● Given request
Copy out the lines of the records verbatim, starting at the line that contains "Screen dimensions: 640x397" and ending at the line that contains "click(x=1172, y=280)", with both of those lines included.

[Records for locating text and elements]
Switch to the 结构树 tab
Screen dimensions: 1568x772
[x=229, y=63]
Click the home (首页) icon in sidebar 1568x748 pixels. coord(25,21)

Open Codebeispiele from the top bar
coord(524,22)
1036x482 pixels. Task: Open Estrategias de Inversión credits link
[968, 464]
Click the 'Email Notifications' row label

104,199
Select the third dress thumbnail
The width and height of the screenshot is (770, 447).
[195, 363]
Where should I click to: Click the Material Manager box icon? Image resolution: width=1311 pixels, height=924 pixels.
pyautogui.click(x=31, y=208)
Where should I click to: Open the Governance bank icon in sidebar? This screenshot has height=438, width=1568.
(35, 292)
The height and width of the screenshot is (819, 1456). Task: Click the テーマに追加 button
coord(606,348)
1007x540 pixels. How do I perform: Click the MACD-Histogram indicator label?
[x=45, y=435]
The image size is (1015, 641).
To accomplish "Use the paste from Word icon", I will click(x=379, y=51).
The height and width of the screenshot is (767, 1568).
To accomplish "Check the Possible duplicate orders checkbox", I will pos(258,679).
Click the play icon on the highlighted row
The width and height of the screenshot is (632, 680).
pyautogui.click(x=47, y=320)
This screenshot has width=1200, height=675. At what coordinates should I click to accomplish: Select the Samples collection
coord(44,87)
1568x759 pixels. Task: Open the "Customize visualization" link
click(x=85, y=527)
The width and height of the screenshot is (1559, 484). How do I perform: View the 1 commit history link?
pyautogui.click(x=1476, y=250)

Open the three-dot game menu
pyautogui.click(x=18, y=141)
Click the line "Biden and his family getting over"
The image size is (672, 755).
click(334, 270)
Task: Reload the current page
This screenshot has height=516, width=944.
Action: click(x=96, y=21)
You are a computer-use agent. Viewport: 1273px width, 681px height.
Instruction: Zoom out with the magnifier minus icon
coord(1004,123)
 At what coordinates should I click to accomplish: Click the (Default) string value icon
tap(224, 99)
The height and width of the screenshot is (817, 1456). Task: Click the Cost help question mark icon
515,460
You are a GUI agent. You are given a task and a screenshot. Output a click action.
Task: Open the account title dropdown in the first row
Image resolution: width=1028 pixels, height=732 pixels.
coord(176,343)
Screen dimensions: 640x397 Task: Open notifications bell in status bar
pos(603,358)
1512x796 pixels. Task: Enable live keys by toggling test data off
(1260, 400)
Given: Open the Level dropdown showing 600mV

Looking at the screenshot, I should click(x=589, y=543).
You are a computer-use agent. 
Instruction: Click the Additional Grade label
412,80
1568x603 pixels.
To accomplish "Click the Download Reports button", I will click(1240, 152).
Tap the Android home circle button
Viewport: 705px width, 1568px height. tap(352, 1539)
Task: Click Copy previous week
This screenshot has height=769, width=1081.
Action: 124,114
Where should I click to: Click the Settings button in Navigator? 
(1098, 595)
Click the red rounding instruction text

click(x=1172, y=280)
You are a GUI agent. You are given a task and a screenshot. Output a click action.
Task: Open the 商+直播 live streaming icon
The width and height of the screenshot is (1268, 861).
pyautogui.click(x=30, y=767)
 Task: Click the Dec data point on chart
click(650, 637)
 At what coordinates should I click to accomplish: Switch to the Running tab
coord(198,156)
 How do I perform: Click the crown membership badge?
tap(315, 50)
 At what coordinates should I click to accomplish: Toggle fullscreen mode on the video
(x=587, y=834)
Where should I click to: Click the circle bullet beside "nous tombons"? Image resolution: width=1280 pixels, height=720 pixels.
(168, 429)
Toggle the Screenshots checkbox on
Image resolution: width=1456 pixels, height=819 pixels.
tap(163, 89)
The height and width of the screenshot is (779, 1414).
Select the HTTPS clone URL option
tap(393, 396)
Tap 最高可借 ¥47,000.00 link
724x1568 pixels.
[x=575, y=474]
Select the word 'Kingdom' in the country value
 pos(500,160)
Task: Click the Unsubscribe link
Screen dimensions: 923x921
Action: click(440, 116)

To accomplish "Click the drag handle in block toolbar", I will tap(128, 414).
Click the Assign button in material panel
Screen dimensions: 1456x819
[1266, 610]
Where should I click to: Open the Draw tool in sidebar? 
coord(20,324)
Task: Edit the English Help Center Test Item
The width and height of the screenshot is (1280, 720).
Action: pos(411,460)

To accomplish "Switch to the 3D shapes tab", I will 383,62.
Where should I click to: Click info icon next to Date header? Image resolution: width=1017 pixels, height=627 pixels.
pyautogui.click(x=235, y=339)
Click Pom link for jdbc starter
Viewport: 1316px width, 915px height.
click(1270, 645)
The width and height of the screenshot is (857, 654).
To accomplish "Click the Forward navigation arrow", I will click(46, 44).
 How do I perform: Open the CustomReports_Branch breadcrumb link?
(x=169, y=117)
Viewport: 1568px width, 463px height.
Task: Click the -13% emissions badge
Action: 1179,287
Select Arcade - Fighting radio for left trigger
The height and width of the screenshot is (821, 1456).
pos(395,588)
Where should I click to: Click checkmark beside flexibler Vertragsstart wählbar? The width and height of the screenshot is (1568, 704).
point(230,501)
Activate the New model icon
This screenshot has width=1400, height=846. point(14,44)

● Completed exercise
Screen dimensions: 640x397 Task: Open notifications bell in status bar
pos(603,358)
1512x796 pixels. Task: Enable live keys by toggling test data off
(1260, 400)
Given: Open the Level dropdown showing 600mV

Looking at the screenshot, I should click(x=589, y=543).
You are a computer-use agent. 
Instruction: Click the Additional Grade label
412,80
1568x603 pixels.
To accomplish "Click the Download Reports button", I will click(1240, 152).
Tap the Android home circle button
Viewport: 705px width, 1568px height. tap(352, 1539)
Task: Click Copy previous week
This screenshot has height=769, width=1081.
Action: 124,114
Where should I click to: Click the Settings button in Navigator? 
(1098, 595)
Click the red rounding instruction text

click(x=1172, y=280)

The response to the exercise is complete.